### Task directions
Starting at the line that contains "Where should I", reproduce every line through the end of the entries below, with no pictures in the copy.

[Raw data — start]

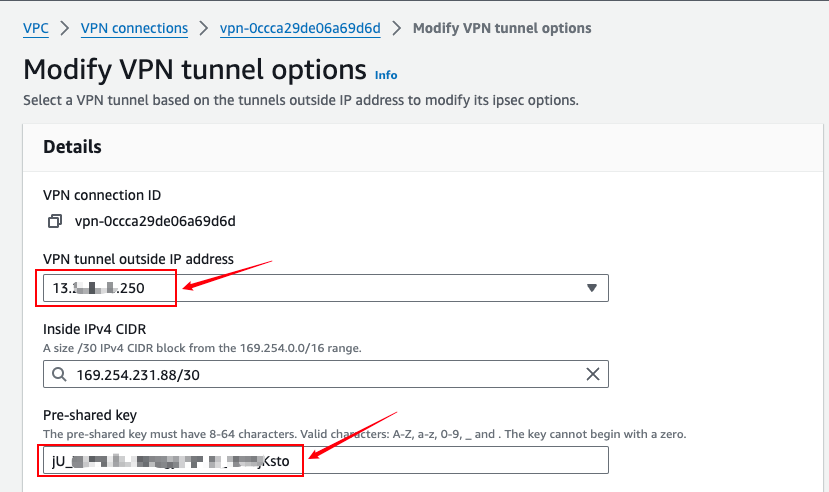Click the chevron before Modify VPN tunnel options breadcrumb

pos(397,28)
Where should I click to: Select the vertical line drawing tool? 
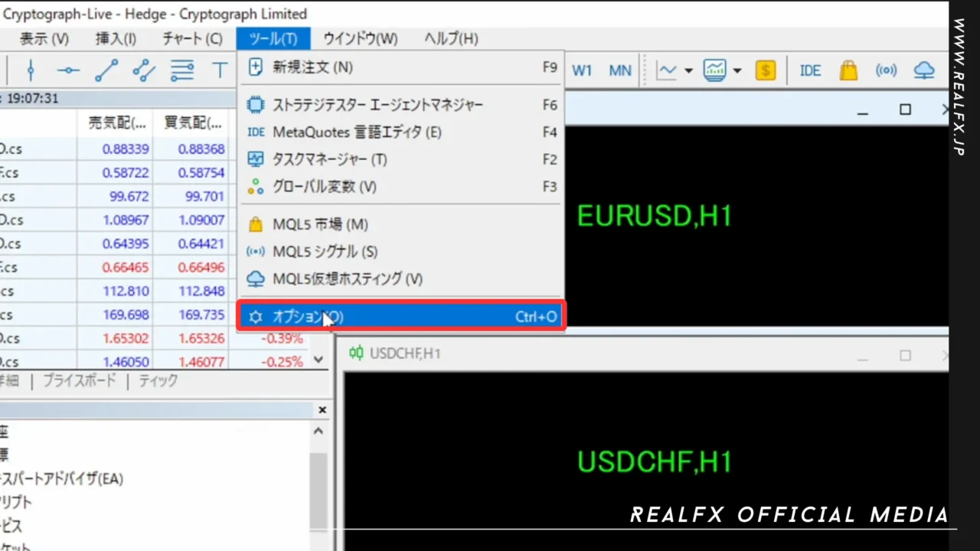[x=31, y=70]
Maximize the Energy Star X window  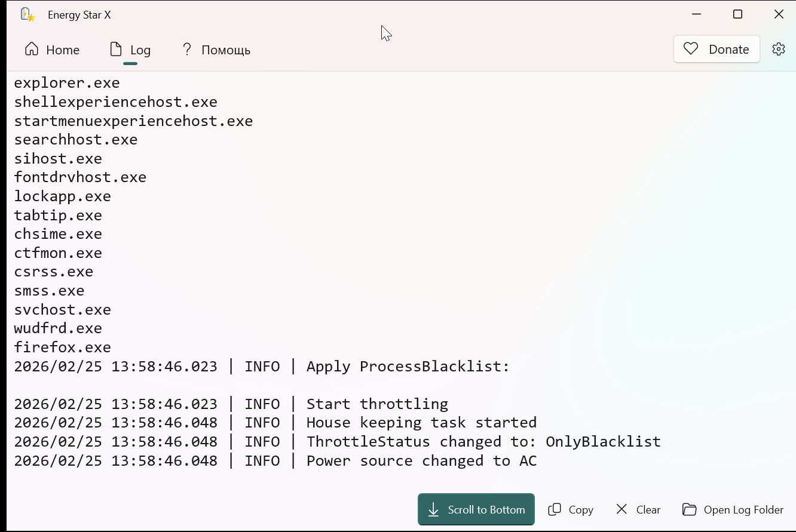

[Raw data — finish]

### Task response
Where should I click to: Select the vertical line drawing tool? 
[x=31, y=70]
Maximize the Energy Star X window  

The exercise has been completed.